Indra Nooyi-Cut Out For Business!


Indra K. Nooyi is the president and chief financial officer of PepsiCo. Best known for its Pepsi soft drinks, the international powerhouse that Nooyi oversees is actually one of the world's largest snack-food companies. It makes and sells dozens of other products, including Doritos-brand chips, the Tropicana juice line, and Quaker Oats cereals. Nooyi is one of the top female executives in the United States, and is also believed to be the highest-ranking woman of Indian heritage in corporate America.Indra is the best example of business and women.Because she has been one of the women in business international.


Nooyi was born in Madras, India, in 1955, and was a bit of a rule breaker in her conservative, middle-class world as she grew up. In an era in India where it was considered unseemly for young women to exert themselves, she joined an all-girls' cricket team. She even played guitar in an all-female rock band while studying at Madras Christian College. After earning her undergraduate degree in chemistry, physics, and math, she went on to enroll in the Indian Institute of Management in Calcutta. At the time, it was one of just two schools in the country that offered a master's in business administration degree, or M.B.A.Indra has set a trend for Indian women and business.She entered the field as business executive then rose to the CEO'S position.

Nooyi's first job after earning her degree was with Tootal, a British textile company. It had had been founded in Manchester, England, in 1799, but had extensive holdings in India. After that, Nooyi was hired as a brand manager at the Bombay offices of Johnson & Johnson, the personal-care products maker. She was given the Stayfree account, which might have proved a major challenge for even an experienced marketing executive. The line had just been introduced on the market in India, and struggled to create an identity with its target customers. "It was a fascinating experience because you couldn't advertise personal protection in India," she recalled in an interview with the Financial Times 's Sarah Murray.
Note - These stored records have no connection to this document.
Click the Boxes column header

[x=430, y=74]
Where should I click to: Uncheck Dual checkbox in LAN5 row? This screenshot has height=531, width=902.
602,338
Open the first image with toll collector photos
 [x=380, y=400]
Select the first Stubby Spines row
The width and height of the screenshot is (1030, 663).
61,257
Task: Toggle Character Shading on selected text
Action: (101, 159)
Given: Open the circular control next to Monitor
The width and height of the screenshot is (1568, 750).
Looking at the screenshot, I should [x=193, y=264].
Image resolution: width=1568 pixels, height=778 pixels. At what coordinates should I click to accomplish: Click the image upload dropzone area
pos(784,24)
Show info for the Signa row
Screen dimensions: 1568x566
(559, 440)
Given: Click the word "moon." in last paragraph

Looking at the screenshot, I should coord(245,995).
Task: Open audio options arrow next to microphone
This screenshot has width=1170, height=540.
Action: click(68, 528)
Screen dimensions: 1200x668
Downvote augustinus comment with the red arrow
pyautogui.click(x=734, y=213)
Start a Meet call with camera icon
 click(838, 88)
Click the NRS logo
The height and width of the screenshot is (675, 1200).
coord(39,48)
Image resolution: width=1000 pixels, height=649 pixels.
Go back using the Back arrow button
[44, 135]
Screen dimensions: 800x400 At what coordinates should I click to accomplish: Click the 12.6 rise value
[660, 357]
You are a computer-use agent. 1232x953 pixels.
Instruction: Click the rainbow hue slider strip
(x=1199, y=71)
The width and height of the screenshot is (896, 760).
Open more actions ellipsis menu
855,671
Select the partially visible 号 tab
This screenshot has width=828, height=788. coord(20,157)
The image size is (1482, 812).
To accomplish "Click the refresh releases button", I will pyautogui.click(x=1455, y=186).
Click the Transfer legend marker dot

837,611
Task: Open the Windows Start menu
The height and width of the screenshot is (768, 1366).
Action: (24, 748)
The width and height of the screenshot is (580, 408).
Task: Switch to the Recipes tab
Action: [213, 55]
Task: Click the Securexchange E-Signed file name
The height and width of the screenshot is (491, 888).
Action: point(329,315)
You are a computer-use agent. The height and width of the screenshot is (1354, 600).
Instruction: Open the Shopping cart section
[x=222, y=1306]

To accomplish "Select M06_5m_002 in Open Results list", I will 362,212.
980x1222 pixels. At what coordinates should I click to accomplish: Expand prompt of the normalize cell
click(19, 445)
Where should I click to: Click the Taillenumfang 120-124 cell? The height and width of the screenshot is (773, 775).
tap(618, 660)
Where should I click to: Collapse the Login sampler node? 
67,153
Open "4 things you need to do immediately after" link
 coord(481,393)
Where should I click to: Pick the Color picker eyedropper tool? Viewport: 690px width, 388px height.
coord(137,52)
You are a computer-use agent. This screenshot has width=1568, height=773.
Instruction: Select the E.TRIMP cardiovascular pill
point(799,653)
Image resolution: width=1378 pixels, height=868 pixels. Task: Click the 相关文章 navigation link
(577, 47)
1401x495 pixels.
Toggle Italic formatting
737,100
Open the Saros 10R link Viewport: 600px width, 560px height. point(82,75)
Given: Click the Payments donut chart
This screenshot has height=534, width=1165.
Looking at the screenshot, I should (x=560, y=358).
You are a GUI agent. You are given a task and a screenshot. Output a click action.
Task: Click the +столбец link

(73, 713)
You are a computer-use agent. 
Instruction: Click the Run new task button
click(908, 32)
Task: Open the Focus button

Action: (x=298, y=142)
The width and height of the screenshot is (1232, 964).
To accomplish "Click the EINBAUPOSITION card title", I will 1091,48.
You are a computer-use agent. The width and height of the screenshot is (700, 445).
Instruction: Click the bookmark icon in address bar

Nooyi began to feel that perhaps she was underprepared for the business world. Determined to study in the United States, she applied to and was accepted by Yale University's Graduate School of Management in New Haven, Connecticut. Much to her surprise, her parents agreed to let her move to America. The year was 1978. "It was unheard of for a good, conservative, south Indian Brahmin girl to do this," she explained to Murray in the Financial Times. "It would make her an absolutely unmarriageable commodity after that."